### Problem description
Your answer must consist of exactly the lines below, starting with the line with "Task: Open the plan version selector dropdown" and going on through the line with "You are a computer-use agent. The", and nothing else.

[Data — start]

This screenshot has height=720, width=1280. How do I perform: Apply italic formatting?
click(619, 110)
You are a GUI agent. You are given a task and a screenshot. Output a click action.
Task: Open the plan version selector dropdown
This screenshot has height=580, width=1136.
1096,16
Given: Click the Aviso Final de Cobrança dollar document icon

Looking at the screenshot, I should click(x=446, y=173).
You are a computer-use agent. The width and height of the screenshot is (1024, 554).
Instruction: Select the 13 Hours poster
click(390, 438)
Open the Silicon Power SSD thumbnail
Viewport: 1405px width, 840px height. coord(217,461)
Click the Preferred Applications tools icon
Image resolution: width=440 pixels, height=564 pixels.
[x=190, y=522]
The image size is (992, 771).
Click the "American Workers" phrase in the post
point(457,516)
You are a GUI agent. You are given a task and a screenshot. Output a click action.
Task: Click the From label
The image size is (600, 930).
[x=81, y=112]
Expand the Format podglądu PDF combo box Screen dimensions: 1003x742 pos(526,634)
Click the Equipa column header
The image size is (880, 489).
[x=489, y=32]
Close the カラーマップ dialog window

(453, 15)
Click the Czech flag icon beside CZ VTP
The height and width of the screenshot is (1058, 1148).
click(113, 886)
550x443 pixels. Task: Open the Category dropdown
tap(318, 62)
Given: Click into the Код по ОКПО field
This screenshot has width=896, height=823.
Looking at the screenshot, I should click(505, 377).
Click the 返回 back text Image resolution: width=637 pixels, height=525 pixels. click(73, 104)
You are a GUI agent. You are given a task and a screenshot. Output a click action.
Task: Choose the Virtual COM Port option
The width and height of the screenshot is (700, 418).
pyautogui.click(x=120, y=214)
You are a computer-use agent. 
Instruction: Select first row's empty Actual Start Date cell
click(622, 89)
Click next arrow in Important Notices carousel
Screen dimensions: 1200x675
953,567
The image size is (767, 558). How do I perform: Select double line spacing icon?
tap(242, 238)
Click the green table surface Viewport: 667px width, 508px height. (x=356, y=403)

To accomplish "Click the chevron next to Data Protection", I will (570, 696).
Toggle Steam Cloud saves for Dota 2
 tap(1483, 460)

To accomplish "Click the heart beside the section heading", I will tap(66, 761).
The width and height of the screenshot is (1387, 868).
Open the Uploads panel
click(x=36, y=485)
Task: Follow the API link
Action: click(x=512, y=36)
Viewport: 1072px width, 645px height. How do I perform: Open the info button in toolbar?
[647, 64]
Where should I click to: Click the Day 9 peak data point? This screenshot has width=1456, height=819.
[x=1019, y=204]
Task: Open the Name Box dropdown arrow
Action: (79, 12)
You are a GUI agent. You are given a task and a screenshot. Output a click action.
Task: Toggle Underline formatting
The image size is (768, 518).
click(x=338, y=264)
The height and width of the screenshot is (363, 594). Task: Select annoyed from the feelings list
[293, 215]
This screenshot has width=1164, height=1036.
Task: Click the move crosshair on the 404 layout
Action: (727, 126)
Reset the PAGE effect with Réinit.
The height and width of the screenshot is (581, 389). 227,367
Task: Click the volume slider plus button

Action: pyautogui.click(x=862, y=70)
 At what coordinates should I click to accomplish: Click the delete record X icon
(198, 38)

[Data — finish]

### Task solution
Task: Open the plan version selector dropdown
This screenshot has height=580, width=1136.
1096,16
Given: Click the Aviso Final de Cobrança dollar document icon

Looking at the screenshot, I should click(x=446, y=173).
You are a computer-use agent. The width and height of the screenshot is (1024, 554).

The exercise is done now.